Thursday, June 29, 2006

Superman Returns


It probably will not come as a surprise that I saw Superman Returns on opening day. While there are numerous filmic arguments that I would like to make (first among them is how the film is a literal re-scripting of the first film from 1978), none of them seem intellectually honest at the moment. For what has always brought me to Superman has been my heart.

Because of this, I will tell everyone my favorite part of the movie and why it is scenes like this that draw me to the Man of Steel and to the superhero genre in general. Early in the film, we see Superman sitting on Martha Kent's couch in Smallville watching television. He has been away for five years, exploring space and as such has lost touch with the events of Earth. Watching TV, he flicks through news report after news report. The expression on his face says it all. When Superman watches tragedy after tragedy on the news he does not see it as we see it and Brandon Routh does an excellent job of conveying this fact. For when I watch the news and hear of tragedy or hardship I either watch passively, viewing the event as something very removed from my life, or watch it sadly, knowing that there is not much that I can do to ameliorate the situation. When Superman watches the news, a flash of anger crosses his face but it is tempered with determination. For Superman knows that he is capable of leaping tall buildings in a single bound, that he is faster than a speeding bullet, and that he is more powerful than a locomotive. In short, Superman knows that he can do something about it.

A scene like this is also in a film of a much lower caliber, Teenage Mutant Turtles. In that film the vigilante Casey Jones (for those of you who don’t remember (and consider yourself lucky) Jones is a cross between Travis Bickle and Jason), watches the news and decides that he will fight crime. But Jones watches the news differently than Superman. Jones watches the news like it is particularly violent pornography and it cannot help but to inspire him to commit equally violent actions. Jones wants to hurt the people he's feed up with.

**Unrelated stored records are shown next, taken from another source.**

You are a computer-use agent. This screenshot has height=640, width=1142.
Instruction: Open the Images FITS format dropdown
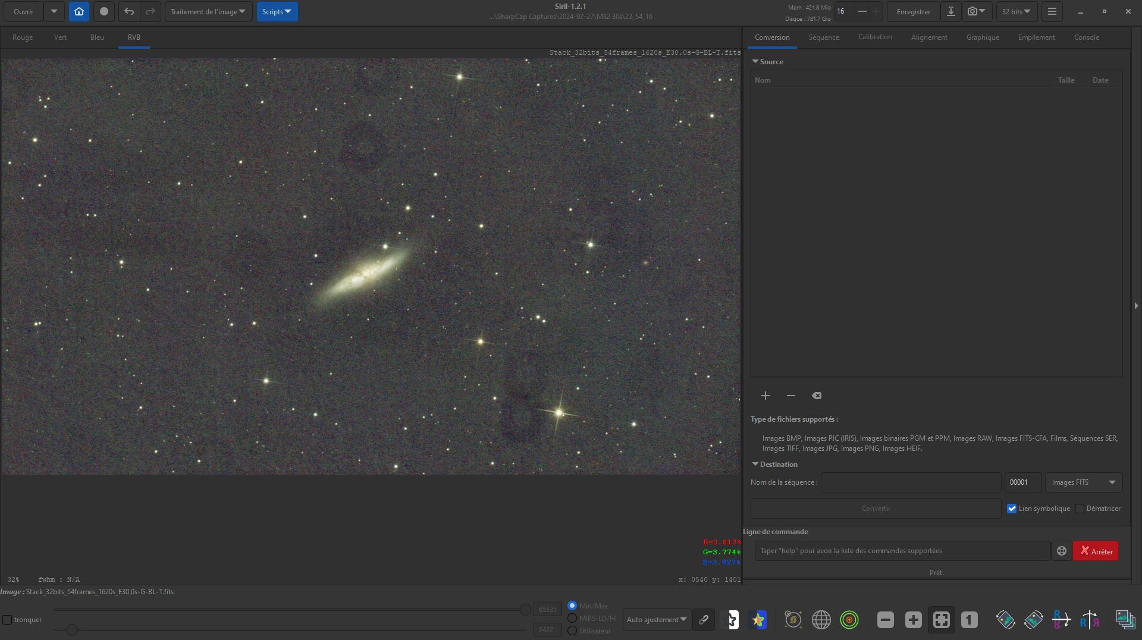1083,482
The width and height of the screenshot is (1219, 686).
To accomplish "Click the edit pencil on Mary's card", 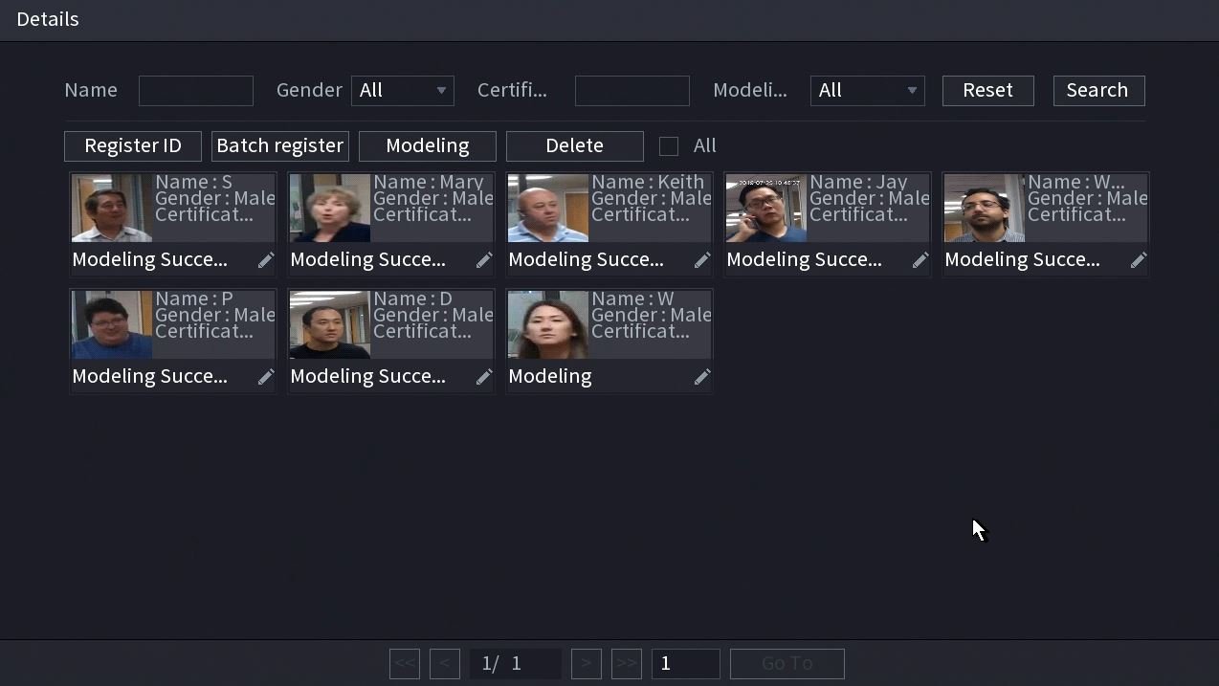I will pyautogui.click(x=484, y=260).
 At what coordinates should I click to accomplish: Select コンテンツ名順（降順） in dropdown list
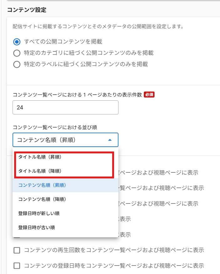pyautogui.click(x=42, y=199)

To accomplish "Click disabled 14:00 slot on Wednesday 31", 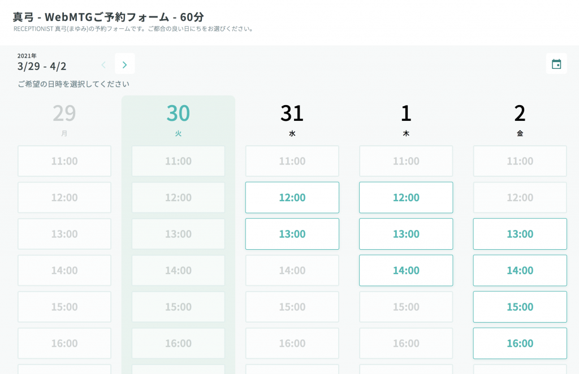I will point(292,271).
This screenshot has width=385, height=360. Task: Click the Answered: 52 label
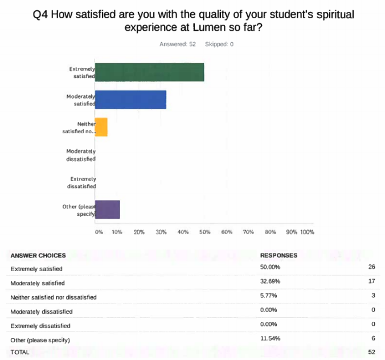coord(178,44)
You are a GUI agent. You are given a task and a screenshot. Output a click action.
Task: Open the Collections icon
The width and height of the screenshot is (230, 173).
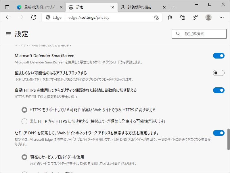182,17
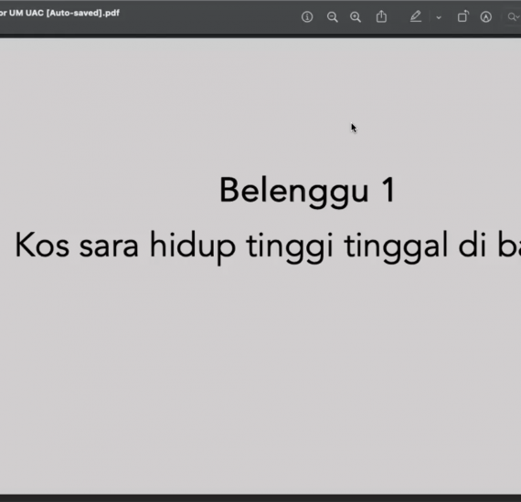This screenshot has height=502, width=521.
Task: Click the "Belenggu 1" heading text
Action: pos(307,190)
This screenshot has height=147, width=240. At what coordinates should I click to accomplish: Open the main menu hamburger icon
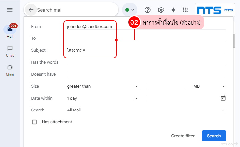pyautogui.click(x=10, y=10)
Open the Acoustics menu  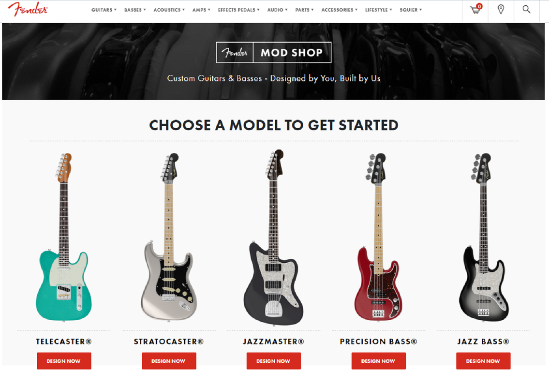tap(169, 10)
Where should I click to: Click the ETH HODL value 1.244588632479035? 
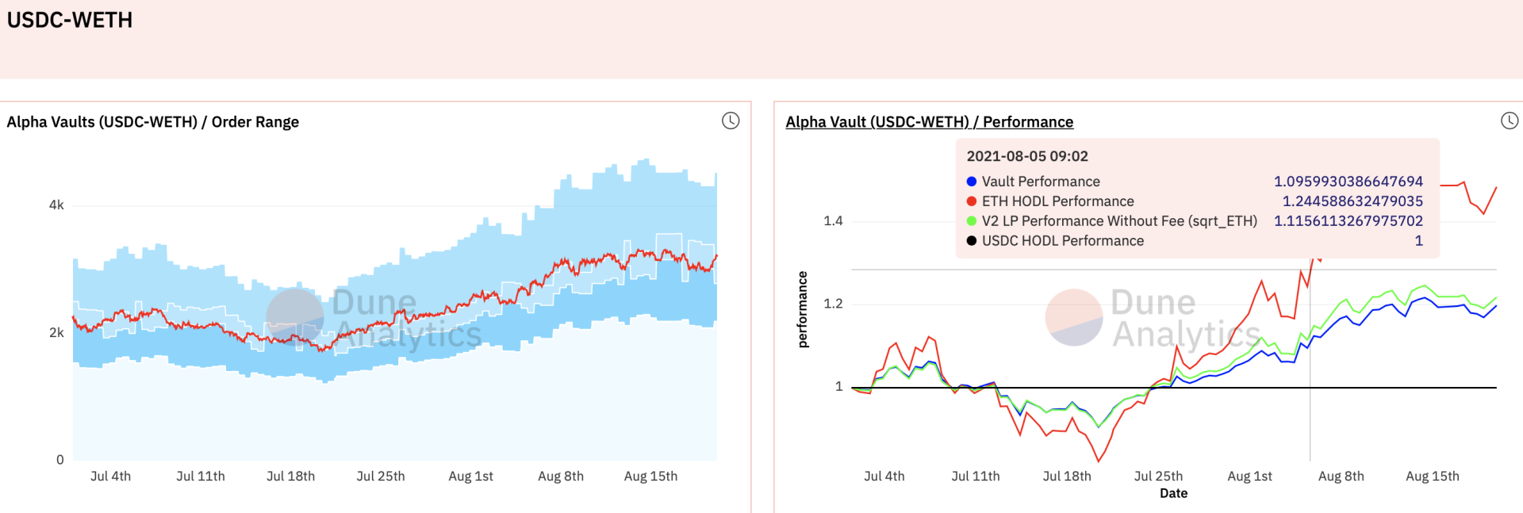[1352, 201]
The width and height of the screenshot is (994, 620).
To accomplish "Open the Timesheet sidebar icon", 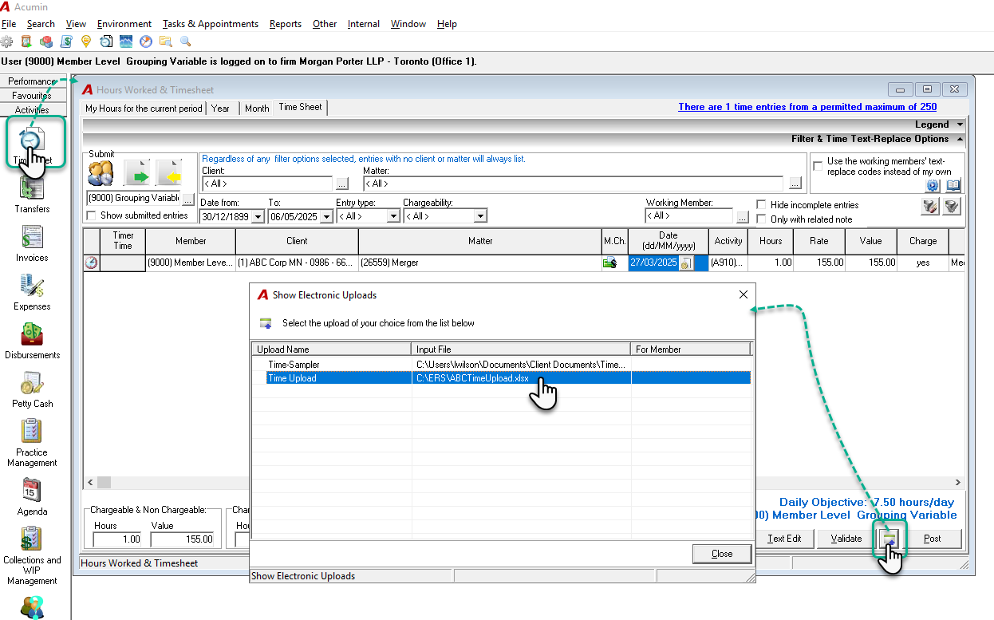I will 32,140.
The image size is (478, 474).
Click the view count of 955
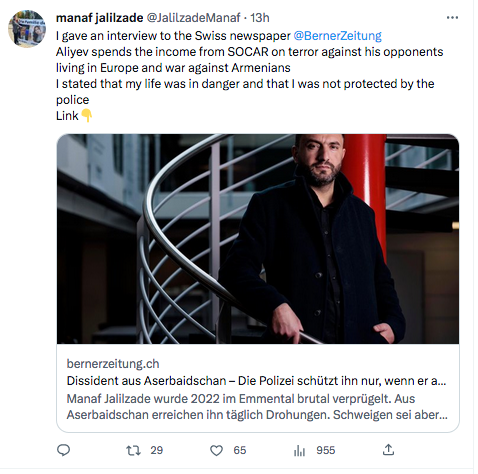point(326,451)
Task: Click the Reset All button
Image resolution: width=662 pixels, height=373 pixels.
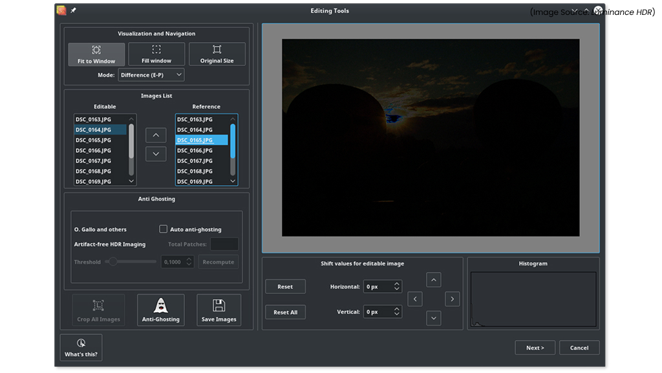Action: pyautogui.click(x=285, y=311)
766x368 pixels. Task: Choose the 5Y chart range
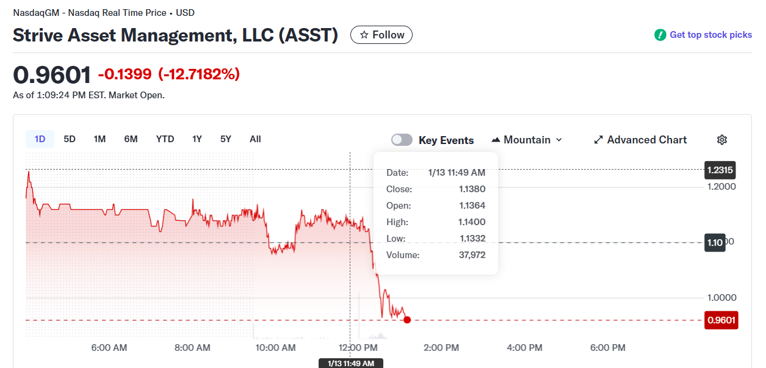coord(226,139)
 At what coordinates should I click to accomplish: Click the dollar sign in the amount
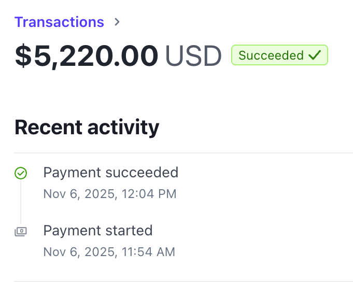point(24,56)
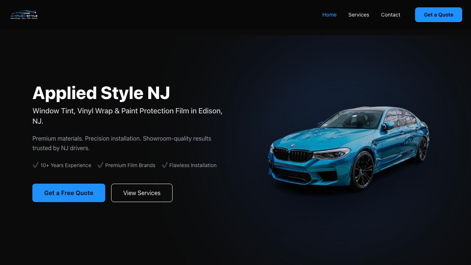
Task: Click the Window Tint, Vinyl Wrap subtitle text
Action: coord(127,116)
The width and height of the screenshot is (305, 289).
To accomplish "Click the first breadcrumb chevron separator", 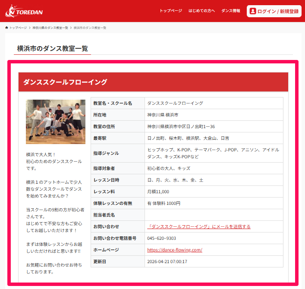I will click(30, 28).
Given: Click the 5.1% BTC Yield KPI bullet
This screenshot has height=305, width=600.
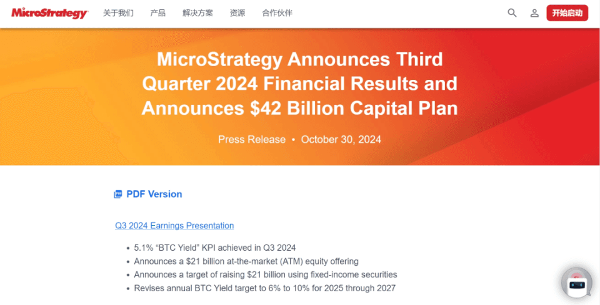Looking at the screenshot, I should [x=214, y=248].
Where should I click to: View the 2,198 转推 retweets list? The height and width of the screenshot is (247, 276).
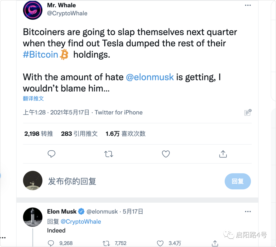(x=39, y=134)
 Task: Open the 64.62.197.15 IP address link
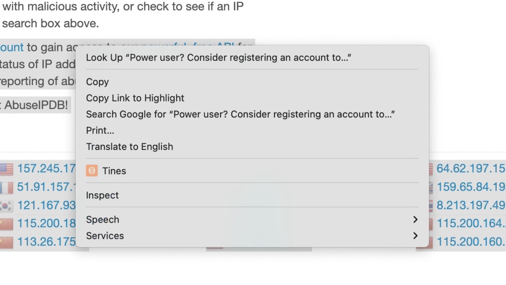tap(471, 169)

It's not about decency; it's all about revenge and violence. However, what makes me like Superman more than all other superheroes is that Superman stands for as Perry White says in this film, "Truth, Justice, and the rest of it." Superman fights the good fight not because he’s driven by revenge or because he wants fame or power, but because he can; and because he can, he knows that he must. What always remains inspiring to me about Superman is not that it makes you want to believe for a second that a man can fly but that he is intrinsically good. And I've never found a good reason for turning away from the intrinsically good, no matter how cornball it may seem.